EXCERPTED TEXT ::
───

Illness struck this week. I got the call from my sister that everything was ok, but my mom was in the hospital with cardiomyopathy – a swelling of the heart due to a stressful event with symptoms that mimic a heart attack. Well that doesn’t sound ok. But apparently in comparison to a heart attack it’s the much better diagnosis, because there is no permanent damage to the heart – it just needs to heal.
The situation felt lonely and challenging. My mother is a stalwart. She is petite, robust and never complains. She is 70, works full time and still takes ballet. Her mother passed away at 96 still living in her home. So this must be serious. Sure enough it was. My mother had an altercation with her awful niece who is squatting in my grandmother’s house that my mom is trying to sell. Her heart couldn’t take it. Cardiomyopathy is also known as broker heart syndrome.
I am really proud of and grateful for my family. We all stepped up and made sure my mom felt cared for. Thank god, my mom was released today and is resting at home.
So I have been having throat issues for a while and often feel like I am straining my voice. Last week, though, things got intense and I felt like someone’s hand was around my throat…squeezing. Feeling like your suffocating is no fun, so I made an appointment with an ENT (Ear, Nose and Throat Doc). She couldn’t take me until Tuesday. So for a couple of days I contemplated the possibilities and dealt with feeling like I was being waterboarded. I started to play the what if I have throat cancer game and took that all the way to quitting my job and traveling the world. I also considered my tonsils needing to go and being in bed with ice cream for a week and how that might affect my life.

───

Saved data entries:
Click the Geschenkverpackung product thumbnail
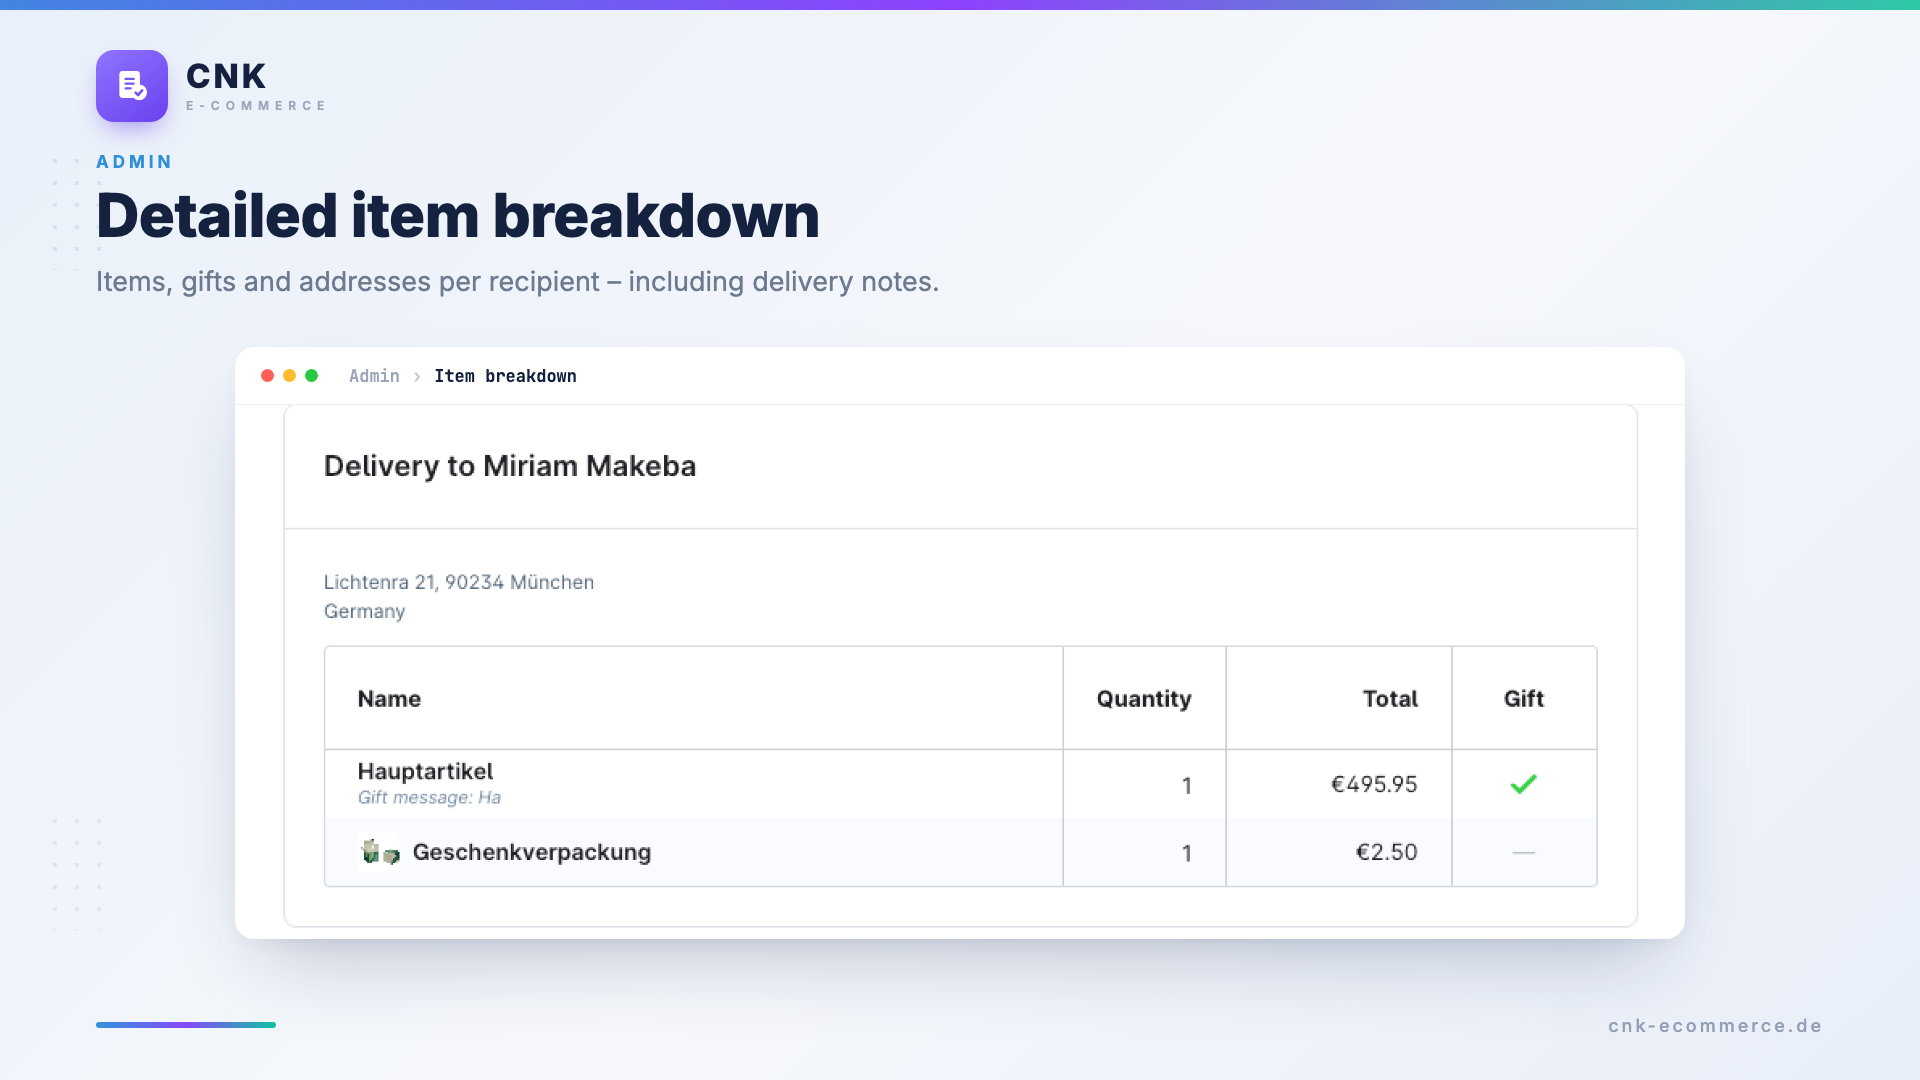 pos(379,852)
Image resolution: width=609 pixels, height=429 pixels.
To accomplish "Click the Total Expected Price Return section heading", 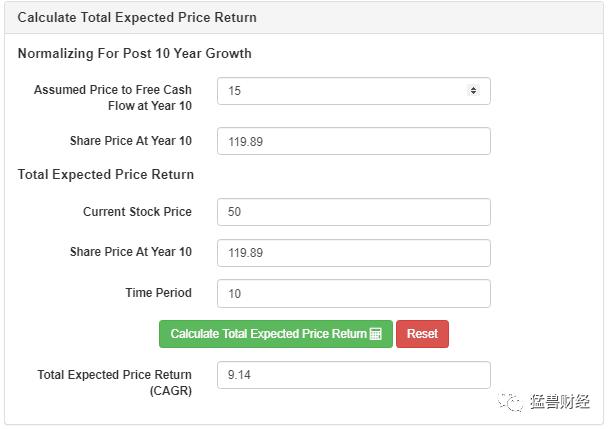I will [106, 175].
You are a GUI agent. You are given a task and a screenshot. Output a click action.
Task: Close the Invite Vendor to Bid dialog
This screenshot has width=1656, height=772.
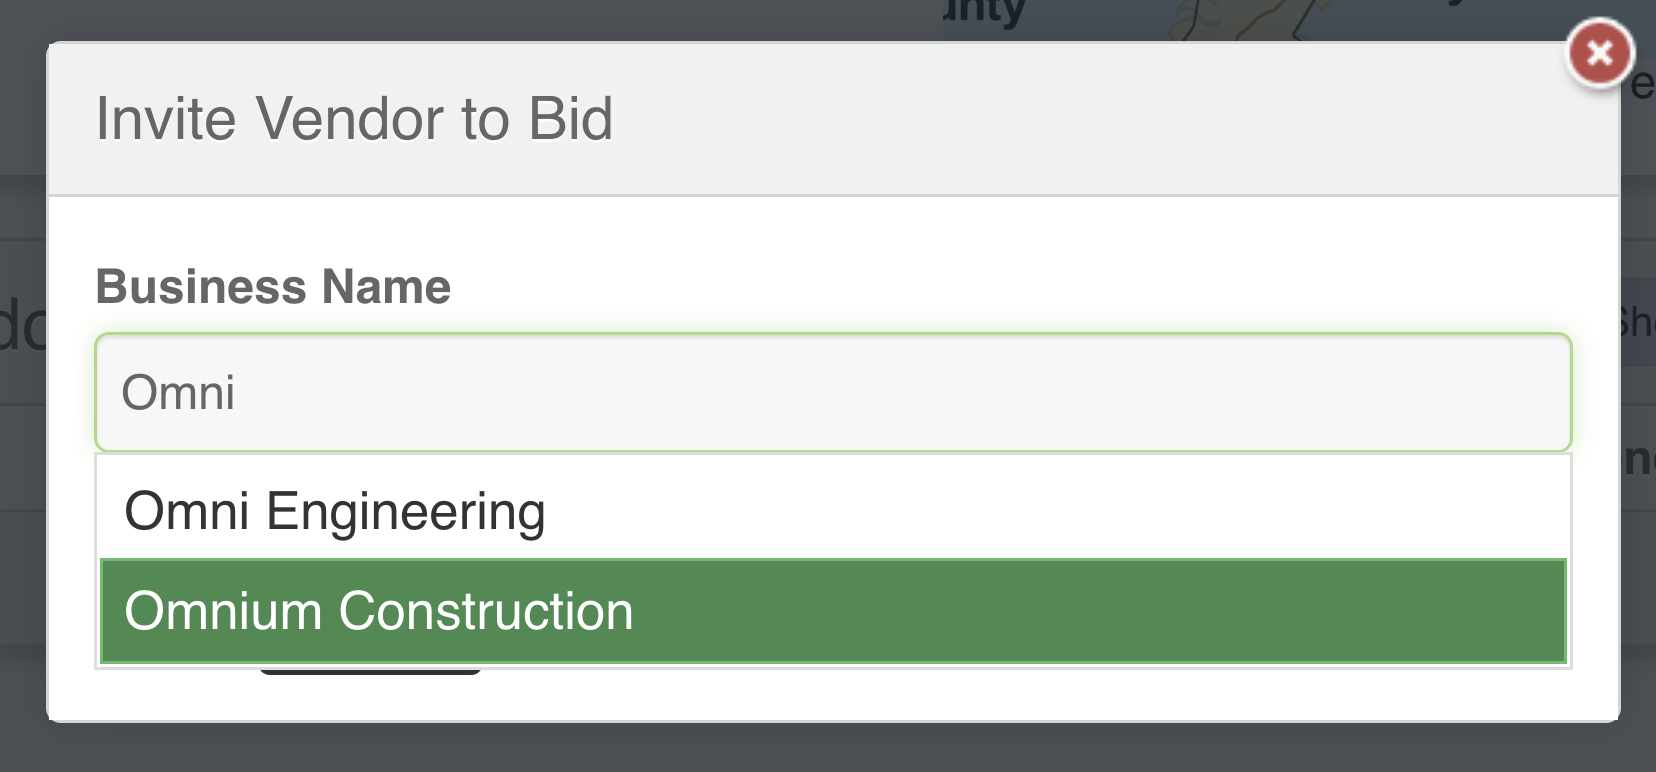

───

WORK TASK 1 ::
Decide whether each statement agrees with the blog post about the mother's hospital stay and the throat trouble, answering yes or no and quoting the words of the post that settle it. (a) The mother is 70 and still takes ballet. (b) The ENT was able to see the writer the same day. (c) The mother remains in the hospital at the end of the family part of the post.
WORK TASK 2 ::
Carry on the blog post about the mother's hospital stay and the throat trouble, starting after its final sentence.

TASK RESULT 1 ::
(a) Yes: "She is 70, works full time and still takes ballet."
(b) No: "She couldn’t take me until Tuesday."
(c) No: "my mom was released today and is resting at home."

TASK RESULT 2 ::
The doctor was lovely. It was refreshing to feel immediate trust for this person’s competence. She gently shoved a camera up my nose. 30 seconds later she told me that I don’t have cancer, and while by tonsils are big, they don’t need to go. She told me she thinks I have acid-reflux. I looked at her like she’s crazy, but I heard her out. She said that my throat is very irritated from acid-reflux and put me on some meds and told me to avoid everything pleasurable to humans – no coffee, tea, chocolate, fatty foods, mint, spicy food, and alcohol. Also, she said not to eat for two hours before going to bed. This kind of felt like a blessing, because I mindlessly eat a ton before going to bed, loving that full belly feeling, but it’s not good for me, so I welcome this challenge.
Medical diagnoses are wild. You feel symptoms, you are afraid, you make a decision to get it checked out and you are at the mercy of hopefully well educated folks to make good decisions for you. And if you are really lucky like my mom and me were this week (yes, my mom’s condition was much more serious than mine), you find out that you are going to be ok and can go back to your life with some new information.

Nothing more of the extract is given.